*** DATASET CONTENT ***

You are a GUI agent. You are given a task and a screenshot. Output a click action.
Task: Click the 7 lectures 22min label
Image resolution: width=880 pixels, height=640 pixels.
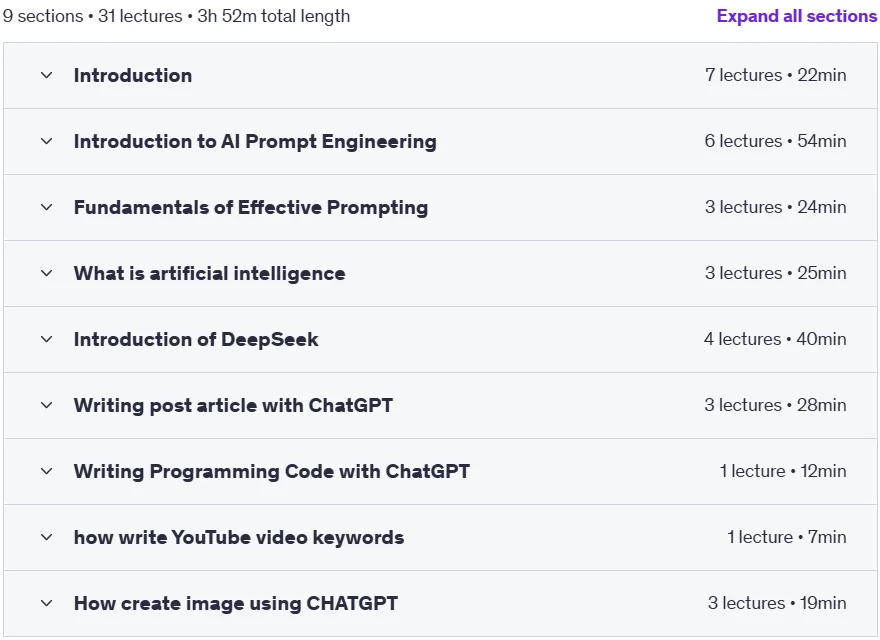point(776,75)
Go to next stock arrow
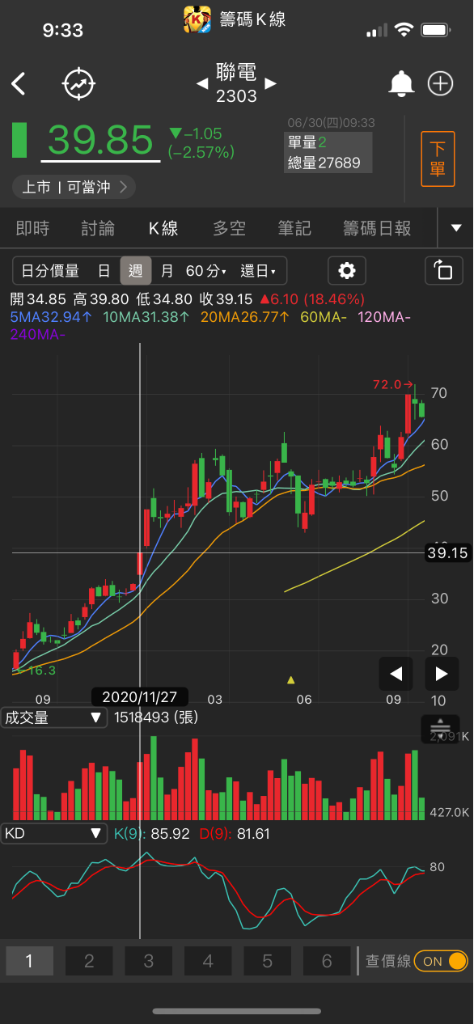This screenshot has width=474, height=1024. click(x=270, y=84)
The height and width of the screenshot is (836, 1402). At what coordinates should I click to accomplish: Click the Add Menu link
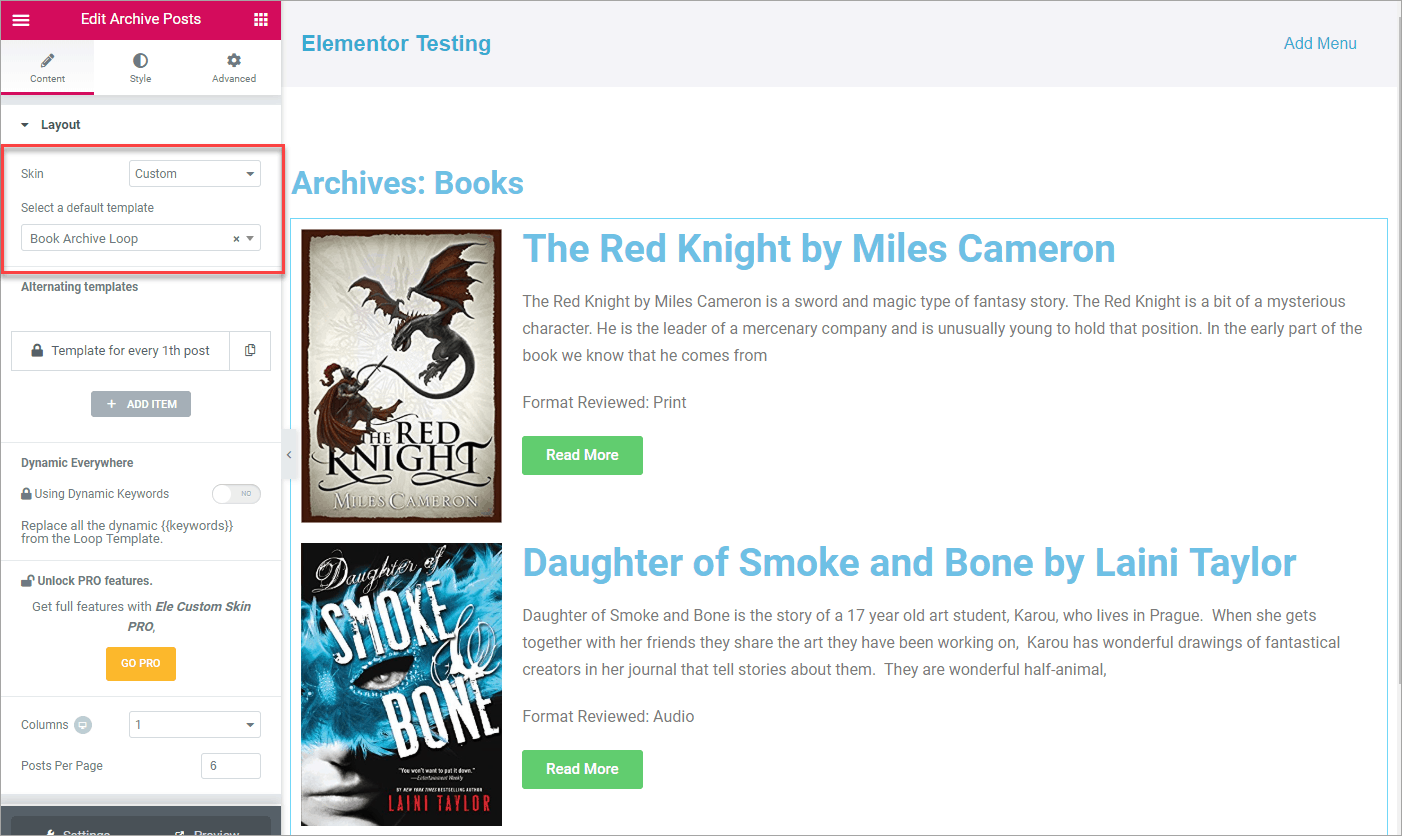point(1320,43)
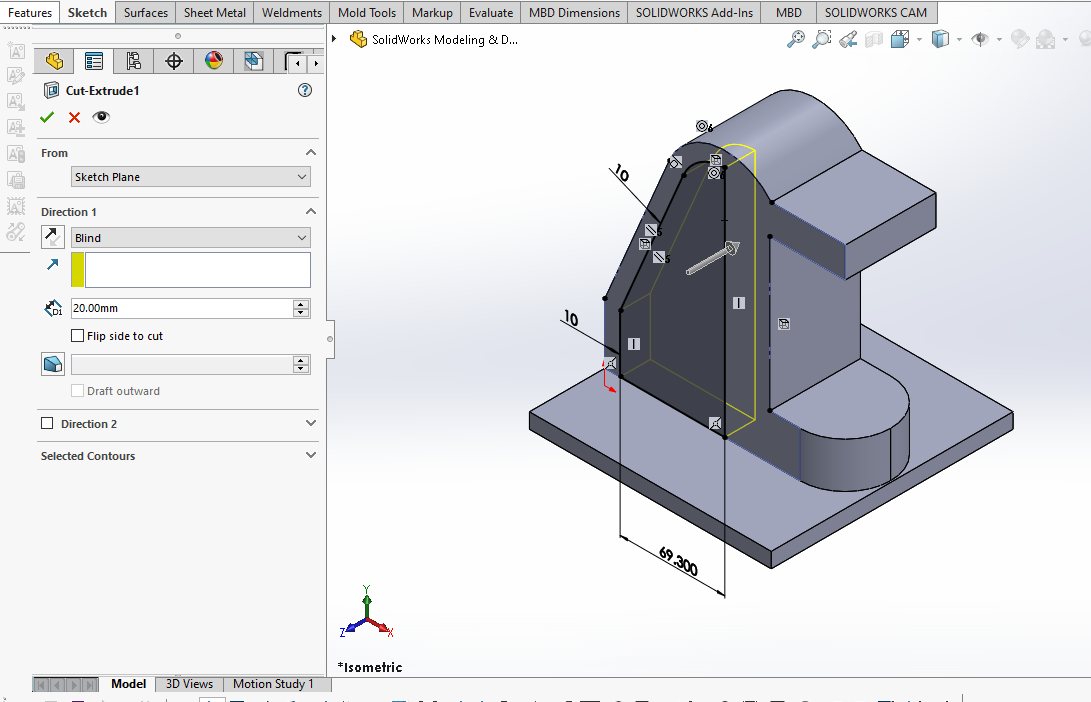Viewport: 1091px width, 702px height.
Task: Click the Draft on/off icon button
Action: pyautogui.click(x=52, y=364)
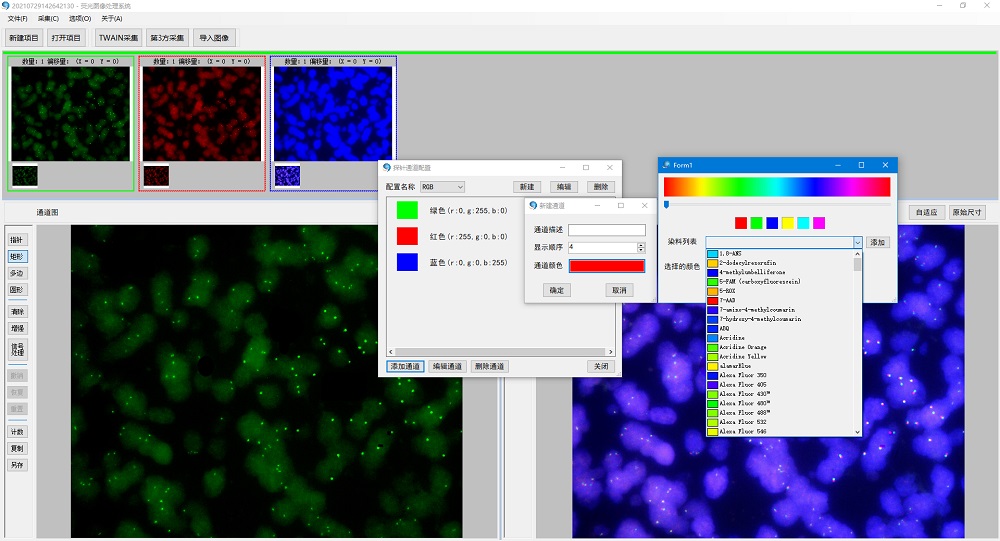Click the 通道描述 description text field
Screen dimensions: 1000x541
point(607,230)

***

PROBLEM REQUIREMENTS => Express the items from the start through the line containing "This screenshot has" as a two-column CSV with the columns request and answer. Give one row per item, with each field quoted and its line breaks replaced by spaces, and leave the pictures out.

FULL ANSWER =>
request,answer
"You are a GUI agent. You are given a task and a screenshot. Output a click action. Task: Click the 7 lectures 22min label Image resolution: width=880 pixels, height=640 pixels.","point(776,75)"
"Go to next stock arrow","This screenshot has width=474, height=1024. click(x=270, y=84)"